Ce matin, alors que je prenais le métro avec joie et entrain pour me rendre au travail, on m’a conseillé de démissionner. En effet, je suis tombé sur la nouvelle campagne d’affichage de Cadremploi : “Rendez vos potes jaloux, changez de job, démissionnez.”, titre accompagné d’une baseline équivoque, presque une vindicte populaire : ayez l’ambition d’être heureux ! (Ah ça !)

Si l’on analyse la scène de plus près, on trouve ce titre en surimpression d’une scène idyllique : on y voit une femme (qu’on imagine donc étant nouvellement démissionnaire), levant un verre (vide ou presque vide) avec 5/6 amis réunis pour elle autour d’une table. C’est un banquet (on y voit du raisin, notamment sur la table) visiblement festif, l’assemblée est souriante. Nous sommes à la campagne, il y a un champ derrière et des arbres. Deux lectures sont alors possibles : est-ce une ancienne cadre urbaine (parisienne ?) qui a décidé de changer de vie et est partie réaliser le sacro saint rêve commun : ouvrir une maison d’hôtes dans Le Perche ? Ou est-ce seulement une cadre fêtant sa démission d’une entreprise A pour aller rejoindre l’entreprise B (ce que vend Cadremploi). Quoiqu’il arrive, la situation professionnelle est semble-t-il nécessairement désastreuse pour que la quitter soit à ce point un moment de célébration.

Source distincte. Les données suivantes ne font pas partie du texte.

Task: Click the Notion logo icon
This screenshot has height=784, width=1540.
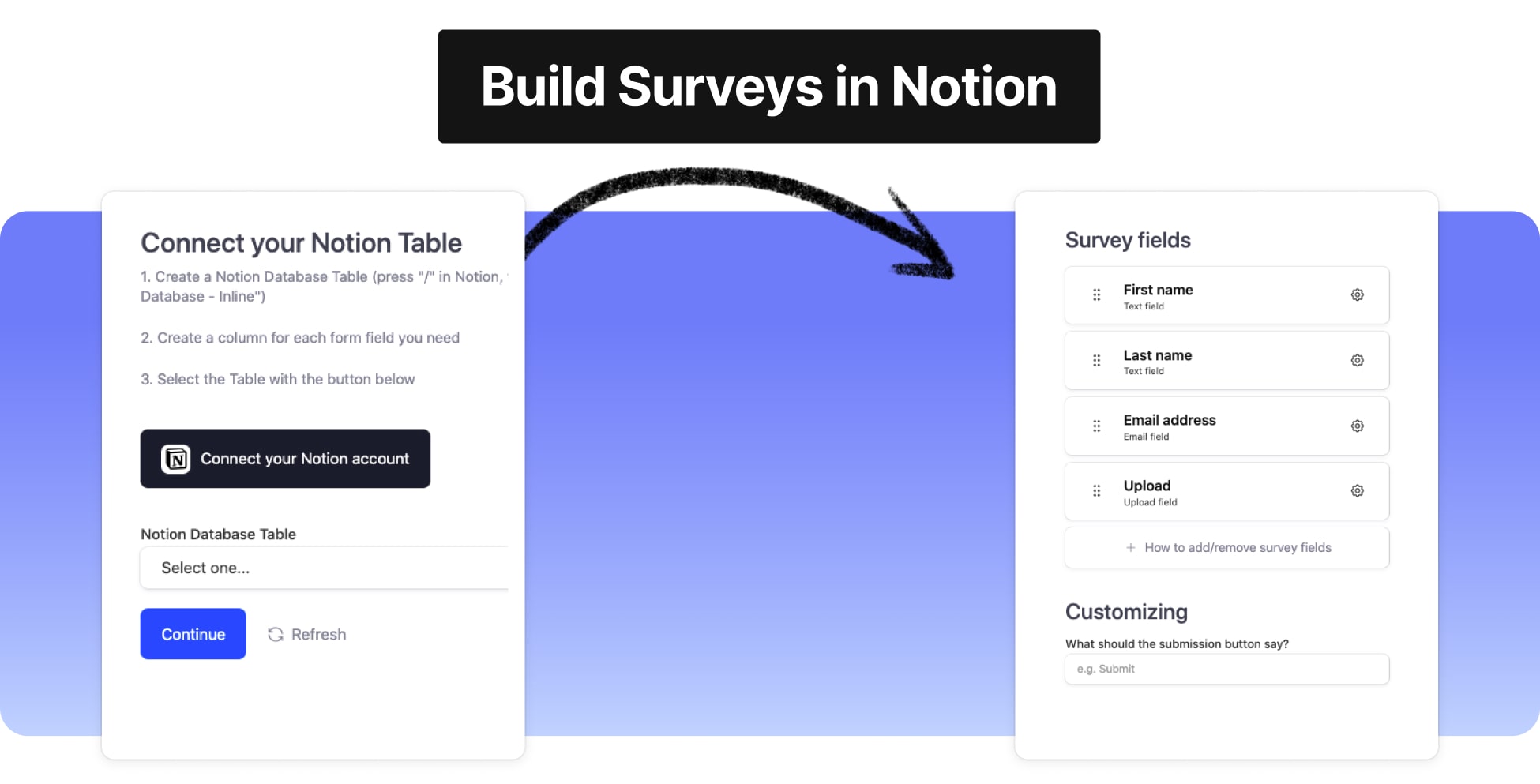Action: click(175, 459)
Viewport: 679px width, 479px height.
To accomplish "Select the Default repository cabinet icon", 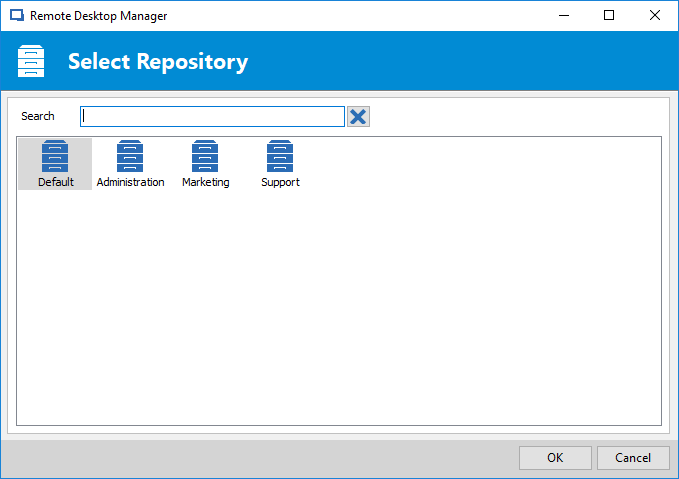I will pyautogui.click(x=55, y=156).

J’ai posté cette affiche sur mon Twitter et sur mon Instagram de façon ironique et les réponses furent unanimes : cette affiche est un succès car elle touche à une réalité précise : en 2018, tout le monde semble vouloir changer de travail. Et les chiffres donnent raison à cette campagne d’affichage : selon la dernière étude de Welcome To The Jungle sur l’onboarding : 33% des cadres sont déjà à la recherche d’un nouvel emploi dans les six mois suivant leur début. Ajoutez à cela, cette étude révélée par BFMTV — Deux tiers des cadres aspirent à changer de travail au cours des trois prochaines années, un chiffre qui monte à 72% pour ceux qui n’ont pas connu de changement professionnel l’année dernière.” C’est donc simple : près de 8 cadres sur 10 veulent quitter leur entreprise après plus d’un an sans changement professionnel. Faut-il beaucoup s’ennuyer.

Bienvenue dans la jungle

En 2018, alors que les marques travaillent enfin et de façon franche la notion de marque employeur, promettent une verticalité des décisions, des salles de siestes aménagées, une bienveillance à tous les échelons de l’entreprise, que LinkedIn est devenu un terrain vague fait d’offres d’emplois et d’annonces de promotions à tout va, que tout le monde est chef, directeur ou strategist, nous découvrons donc que la dystopie est bien réelle. Dormez plus pour mieux produire. Soyez reposé pour mieux vendre. Soyez flatté pour faire progresser votre chiffre d’affaires. L’éloge comme moteur principal d’action. L’accompagnement du collaborateur dans le bien-être comme ultime farce de la course à la productivité. Lorsque les chiffres sont là, tout va. Lorsque la croissance n’est plus au rendez-vous, on lorgne sur les hommes.

Le diktat de l’ambition et de la joie

À ce premier message, à cette célébration provenant d’une démission, vient donc s’accoler cet impératif : ayez l’ambition d’être heureux ! Comment pourrait-on résister à cette sirène ? Comment venir à l’encontre de cette morale ? Qui pourrait venir me contredire, moi qui ai pour seule ambition, celle d’être heureux ? Perfide morale pourtant que celle qui nous rend responsable de notre joie en la rendant désirable, et difficile à obtenir. Et donc tout aussi responsable de nos malheurs, de nos échecs et de nos déboires. Si j’échoue, et que j’en souffre, j’en suis donc le seul responsable : je n’avais qu’à démissionner, après tout. Et je ne peux en vouloir qu’à moi-même si je n’y arrive pas, si je n’ai pas la promotion que je souhaitais obtenir, si j’arrive le matin avec la boule au ventre au travail. Maîtres de votre destin, ayez l’ambition de votre prochain burn-out ! Épris de liberté, reprenez donc un peu de cette joie qui vous est due.